» Task goal
Write out the records in full and without alteration, setting aside their pictures.
::: Exercise material
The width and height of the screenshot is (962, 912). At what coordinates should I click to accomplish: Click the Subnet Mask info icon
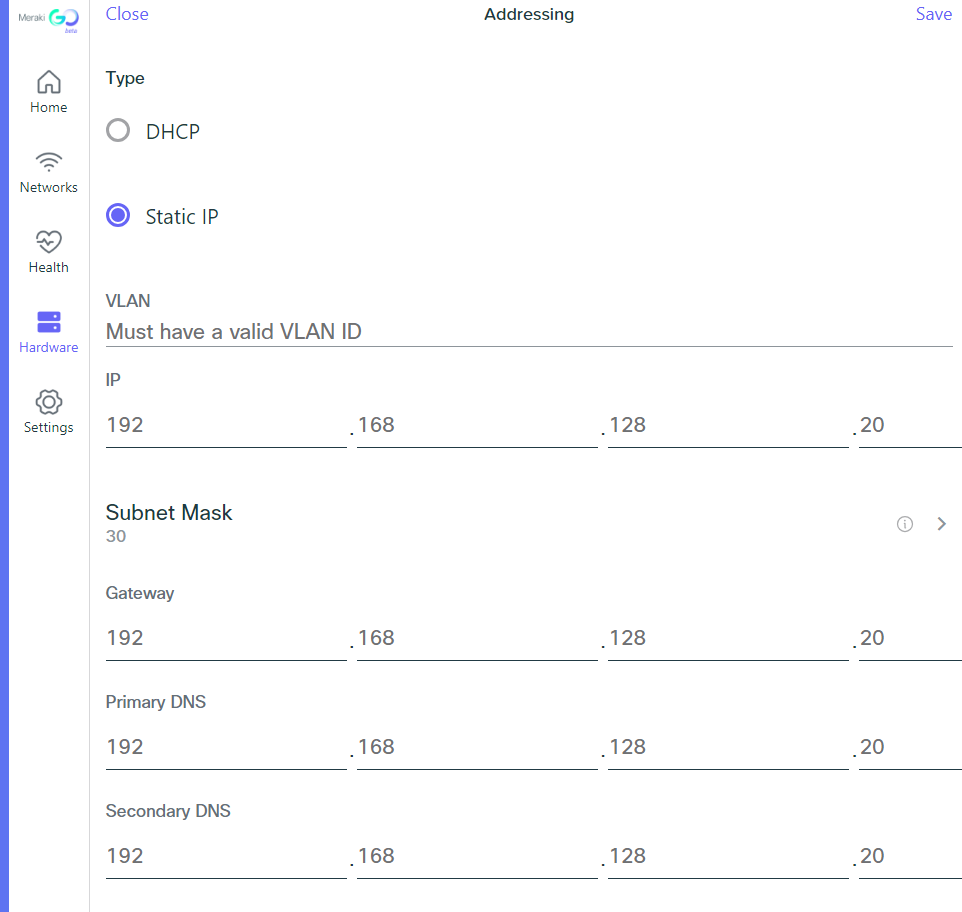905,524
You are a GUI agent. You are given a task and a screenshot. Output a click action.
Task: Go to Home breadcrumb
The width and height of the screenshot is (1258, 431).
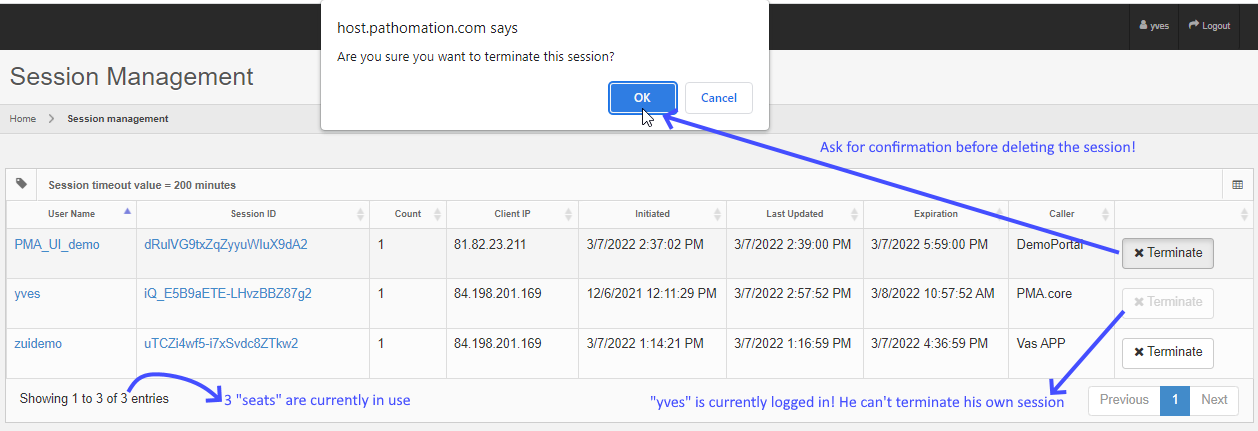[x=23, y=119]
::::::
» Answer to this exercise
The width and height of the screenshot is (962, 912). At what coordinates should I click to accomplish: Click the Subnet Mask info icon
905,524
You are a GUI agent. You are given a task and a screenshot. Output a click action.
Task: Go to Home breadcrumb
The width and height of the screenshot is (1258, 431).
[x=23, y=119]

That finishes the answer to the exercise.